── Records

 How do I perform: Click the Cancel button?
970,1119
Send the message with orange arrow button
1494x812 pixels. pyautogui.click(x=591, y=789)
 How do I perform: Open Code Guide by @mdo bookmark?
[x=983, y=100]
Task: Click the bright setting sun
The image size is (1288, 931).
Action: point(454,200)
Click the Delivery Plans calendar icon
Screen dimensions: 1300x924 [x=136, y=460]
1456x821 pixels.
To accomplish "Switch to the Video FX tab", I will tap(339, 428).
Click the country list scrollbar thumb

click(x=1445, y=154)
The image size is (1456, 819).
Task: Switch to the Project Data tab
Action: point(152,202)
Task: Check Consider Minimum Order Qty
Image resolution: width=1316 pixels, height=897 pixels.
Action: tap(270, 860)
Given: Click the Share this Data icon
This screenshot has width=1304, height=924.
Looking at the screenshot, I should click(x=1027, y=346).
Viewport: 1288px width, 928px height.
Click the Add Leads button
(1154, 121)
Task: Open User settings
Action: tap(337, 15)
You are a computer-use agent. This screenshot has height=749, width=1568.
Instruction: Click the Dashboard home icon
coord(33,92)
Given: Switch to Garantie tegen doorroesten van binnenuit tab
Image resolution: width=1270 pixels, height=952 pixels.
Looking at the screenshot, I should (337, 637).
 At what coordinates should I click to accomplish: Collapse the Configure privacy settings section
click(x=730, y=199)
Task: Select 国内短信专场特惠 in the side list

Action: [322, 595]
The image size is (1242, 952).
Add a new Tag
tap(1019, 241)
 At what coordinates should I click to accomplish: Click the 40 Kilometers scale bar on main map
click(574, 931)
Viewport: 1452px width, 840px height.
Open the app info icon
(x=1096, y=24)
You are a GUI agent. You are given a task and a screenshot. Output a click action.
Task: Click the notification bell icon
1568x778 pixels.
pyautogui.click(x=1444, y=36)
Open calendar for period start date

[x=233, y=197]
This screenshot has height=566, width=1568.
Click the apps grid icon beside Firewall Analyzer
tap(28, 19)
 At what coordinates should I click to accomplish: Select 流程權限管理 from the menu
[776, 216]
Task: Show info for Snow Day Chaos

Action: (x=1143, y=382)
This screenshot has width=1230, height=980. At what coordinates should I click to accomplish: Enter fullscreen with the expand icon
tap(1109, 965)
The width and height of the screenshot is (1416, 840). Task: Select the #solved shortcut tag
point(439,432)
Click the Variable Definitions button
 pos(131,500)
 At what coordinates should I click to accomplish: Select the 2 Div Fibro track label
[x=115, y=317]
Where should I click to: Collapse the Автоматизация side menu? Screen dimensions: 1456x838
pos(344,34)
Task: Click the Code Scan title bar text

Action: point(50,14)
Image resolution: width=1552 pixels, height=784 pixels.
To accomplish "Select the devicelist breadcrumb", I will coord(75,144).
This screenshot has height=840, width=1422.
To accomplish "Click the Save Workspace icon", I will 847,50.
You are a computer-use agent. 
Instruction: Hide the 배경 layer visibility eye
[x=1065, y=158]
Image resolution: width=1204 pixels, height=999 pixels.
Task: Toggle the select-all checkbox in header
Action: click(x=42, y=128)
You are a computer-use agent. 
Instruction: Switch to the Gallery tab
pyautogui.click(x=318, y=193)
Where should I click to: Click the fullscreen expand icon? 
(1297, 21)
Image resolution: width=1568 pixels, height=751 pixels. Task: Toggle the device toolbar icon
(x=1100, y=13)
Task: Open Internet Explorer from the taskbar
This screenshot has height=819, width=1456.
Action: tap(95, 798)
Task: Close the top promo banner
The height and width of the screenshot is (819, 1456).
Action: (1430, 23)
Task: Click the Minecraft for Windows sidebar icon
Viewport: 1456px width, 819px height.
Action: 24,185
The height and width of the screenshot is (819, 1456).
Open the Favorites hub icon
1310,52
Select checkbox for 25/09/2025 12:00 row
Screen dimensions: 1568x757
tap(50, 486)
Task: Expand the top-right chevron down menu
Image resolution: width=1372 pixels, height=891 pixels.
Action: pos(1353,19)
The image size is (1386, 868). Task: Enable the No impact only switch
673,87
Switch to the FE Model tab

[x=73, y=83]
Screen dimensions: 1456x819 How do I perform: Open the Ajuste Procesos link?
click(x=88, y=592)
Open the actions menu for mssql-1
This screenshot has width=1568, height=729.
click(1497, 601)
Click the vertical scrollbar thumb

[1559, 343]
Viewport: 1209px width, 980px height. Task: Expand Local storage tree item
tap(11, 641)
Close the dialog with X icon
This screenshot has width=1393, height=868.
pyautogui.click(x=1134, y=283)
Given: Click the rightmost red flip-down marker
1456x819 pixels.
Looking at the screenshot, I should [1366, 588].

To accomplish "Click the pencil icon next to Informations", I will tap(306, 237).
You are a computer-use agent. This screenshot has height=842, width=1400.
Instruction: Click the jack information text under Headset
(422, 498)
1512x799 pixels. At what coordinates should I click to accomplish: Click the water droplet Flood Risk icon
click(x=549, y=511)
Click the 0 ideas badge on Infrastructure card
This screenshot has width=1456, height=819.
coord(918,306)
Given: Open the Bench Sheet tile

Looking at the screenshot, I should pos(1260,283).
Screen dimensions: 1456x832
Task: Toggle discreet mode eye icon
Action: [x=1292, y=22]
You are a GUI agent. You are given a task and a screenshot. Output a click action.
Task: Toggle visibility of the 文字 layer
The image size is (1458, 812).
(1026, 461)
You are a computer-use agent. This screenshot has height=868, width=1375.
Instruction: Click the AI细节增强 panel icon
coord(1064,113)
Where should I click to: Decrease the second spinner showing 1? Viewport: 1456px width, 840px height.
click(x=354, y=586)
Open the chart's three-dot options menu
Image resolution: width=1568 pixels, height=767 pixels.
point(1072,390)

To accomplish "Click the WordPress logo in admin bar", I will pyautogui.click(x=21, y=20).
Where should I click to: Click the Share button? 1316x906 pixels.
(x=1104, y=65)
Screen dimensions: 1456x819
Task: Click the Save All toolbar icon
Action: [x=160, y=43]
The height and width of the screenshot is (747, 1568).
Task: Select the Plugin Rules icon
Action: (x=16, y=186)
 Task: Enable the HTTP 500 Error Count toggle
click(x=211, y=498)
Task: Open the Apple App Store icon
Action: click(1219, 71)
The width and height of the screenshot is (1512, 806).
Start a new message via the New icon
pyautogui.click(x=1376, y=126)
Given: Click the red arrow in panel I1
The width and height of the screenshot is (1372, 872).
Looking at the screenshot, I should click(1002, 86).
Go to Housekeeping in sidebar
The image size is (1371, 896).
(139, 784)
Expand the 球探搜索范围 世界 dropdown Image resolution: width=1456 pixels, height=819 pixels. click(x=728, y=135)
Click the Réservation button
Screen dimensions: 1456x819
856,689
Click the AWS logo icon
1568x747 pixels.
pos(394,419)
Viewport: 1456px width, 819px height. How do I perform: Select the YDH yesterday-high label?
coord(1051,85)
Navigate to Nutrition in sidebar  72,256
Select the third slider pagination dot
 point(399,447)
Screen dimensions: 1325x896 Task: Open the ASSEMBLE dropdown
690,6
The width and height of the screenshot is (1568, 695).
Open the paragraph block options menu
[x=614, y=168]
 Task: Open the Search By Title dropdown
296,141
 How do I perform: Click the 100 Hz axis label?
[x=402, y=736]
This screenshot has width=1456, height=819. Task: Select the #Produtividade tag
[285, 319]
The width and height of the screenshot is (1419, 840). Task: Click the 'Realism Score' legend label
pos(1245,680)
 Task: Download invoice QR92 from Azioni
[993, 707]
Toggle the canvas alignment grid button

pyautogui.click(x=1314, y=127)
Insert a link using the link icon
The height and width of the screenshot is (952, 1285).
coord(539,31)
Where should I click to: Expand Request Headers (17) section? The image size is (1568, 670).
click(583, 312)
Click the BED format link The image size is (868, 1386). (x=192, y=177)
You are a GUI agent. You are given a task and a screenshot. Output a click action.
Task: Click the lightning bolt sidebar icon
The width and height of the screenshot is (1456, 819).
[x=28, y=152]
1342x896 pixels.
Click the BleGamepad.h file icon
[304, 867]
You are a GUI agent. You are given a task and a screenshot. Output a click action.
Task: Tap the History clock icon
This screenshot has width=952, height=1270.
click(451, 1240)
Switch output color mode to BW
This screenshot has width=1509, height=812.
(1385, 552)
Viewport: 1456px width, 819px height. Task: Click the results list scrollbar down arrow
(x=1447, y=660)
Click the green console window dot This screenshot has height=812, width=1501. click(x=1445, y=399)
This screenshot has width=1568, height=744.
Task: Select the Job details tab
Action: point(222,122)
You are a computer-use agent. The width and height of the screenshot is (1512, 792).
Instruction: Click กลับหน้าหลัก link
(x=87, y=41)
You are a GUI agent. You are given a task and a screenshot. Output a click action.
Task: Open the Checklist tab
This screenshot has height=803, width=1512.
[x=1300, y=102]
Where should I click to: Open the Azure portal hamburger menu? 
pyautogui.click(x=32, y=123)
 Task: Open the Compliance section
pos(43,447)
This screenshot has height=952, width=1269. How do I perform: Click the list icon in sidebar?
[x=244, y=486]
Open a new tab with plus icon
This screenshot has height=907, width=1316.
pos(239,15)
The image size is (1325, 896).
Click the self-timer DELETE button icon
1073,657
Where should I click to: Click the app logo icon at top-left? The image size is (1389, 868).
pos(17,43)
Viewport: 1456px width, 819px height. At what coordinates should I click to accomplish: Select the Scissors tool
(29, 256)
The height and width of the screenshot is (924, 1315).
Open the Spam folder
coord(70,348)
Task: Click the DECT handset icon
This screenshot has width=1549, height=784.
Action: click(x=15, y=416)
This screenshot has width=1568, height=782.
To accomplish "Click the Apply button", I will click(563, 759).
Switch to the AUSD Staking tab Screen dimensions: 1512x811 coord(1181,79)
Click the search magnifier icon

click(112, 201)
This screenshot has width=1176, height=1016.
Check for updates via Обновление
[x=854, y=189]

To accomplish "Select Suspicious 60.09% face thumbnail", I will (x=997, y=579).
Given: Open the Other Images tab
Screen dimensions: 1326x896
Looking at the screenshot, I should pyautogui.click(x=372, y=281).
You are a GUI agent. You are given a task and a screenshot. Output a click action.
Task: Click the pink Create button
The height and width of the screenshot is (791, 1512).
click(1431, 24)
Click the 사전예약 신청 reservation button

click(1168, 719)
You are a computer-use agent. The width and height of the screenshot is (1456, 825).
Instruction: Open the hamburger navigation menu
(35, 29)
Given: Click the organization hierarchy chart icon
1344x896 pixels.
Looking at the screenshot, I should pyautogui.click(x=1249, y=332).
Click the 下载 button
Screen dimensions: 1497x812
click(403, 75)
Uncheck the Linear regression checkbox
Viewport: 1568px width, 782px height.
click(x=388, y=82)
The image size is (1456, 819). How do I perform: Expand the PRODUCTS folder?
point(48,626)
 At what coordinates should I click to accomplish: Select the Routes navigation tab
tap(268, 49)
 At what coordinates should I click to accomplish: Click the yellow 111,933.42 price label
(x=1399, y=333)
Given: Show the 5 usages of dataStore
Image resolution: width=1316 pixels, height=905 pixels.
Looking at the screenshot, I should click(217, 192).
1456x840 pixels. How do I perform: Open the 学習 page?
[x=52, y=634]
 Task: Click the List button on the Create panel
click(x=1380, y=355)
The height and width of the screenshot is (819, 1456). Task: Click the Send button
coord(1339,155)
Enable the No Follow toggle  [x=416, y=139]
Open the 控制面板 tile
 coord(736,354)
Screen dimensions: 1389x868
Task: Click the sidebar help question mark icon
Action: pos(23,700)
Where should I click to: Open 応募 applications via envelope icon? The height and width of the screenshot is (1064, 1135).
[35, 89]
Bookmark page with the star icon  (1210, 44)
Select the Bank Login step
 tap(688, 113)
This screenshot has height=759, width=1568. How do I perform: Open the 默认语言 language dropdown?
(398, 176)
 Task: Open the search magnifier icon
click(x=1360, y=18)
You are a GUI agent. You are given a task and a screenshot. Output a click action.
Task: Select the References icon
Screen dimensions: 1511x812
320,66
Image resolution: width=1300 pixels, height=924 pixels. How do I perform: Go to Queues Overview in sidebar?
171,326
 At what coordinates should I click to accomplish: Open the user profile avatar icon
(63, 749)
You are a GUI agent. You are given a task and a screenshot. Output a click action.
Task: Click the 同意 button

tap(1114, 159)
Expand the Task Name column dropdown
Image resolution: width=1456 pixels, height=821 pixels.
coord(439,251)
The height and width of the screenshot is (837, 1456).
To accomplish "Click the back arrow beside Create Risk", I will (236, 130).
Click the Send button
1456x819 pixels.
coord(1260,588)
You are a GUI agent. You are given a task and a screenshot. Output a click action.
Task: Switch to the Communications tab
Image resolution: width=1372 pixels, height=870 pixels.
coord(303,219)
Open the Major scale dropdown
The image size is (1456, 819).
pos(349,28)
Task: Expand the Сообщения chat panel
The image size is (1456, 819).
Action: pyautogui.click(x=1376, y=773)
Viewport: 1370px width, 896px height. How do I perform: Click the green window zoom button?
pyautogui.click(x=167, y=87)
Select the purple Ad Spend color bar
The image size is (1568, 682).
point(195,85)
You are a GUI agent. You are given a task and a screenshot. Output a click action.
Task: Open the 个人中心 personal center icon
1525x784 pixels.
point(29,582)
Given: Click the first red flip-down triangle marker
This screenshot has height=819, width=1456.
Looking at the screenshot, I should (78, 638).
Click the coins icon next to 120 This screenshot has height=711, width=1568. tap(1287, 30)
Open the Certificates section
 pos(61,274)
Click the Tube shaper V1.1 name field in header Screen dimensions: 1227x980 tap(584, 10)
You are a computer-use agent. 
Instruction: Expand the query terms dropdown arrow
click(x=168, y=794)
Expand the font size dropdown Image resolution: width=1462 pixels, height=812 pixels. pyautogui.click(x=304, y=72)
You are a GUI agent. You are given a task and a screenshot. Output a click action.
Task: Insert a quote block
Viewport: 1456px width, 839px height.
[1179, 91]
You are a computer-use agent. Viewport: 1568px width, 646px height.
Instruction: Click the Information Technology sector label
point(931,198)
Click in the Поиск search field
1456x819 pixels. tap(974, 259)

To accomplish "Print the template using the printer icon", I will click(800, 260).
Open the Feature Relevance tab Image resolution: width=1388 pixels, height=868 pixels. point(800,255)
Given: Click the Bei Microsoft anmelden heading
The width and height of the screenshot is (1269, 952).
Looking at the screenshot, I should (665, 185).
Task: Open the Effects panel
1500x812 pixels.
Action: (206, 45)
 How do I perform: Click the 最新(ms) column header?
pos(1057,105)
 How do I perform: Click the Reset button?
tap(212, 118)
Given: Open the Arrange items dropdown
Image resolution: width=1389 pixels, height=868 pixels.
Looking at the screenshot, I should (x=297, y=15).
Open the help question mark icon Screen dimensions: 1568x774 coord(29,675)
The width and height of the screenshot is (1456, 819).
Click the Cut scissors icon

────

Try it:
State how many lines of the records above contain "using", with no words besides the number.

Answer below:
2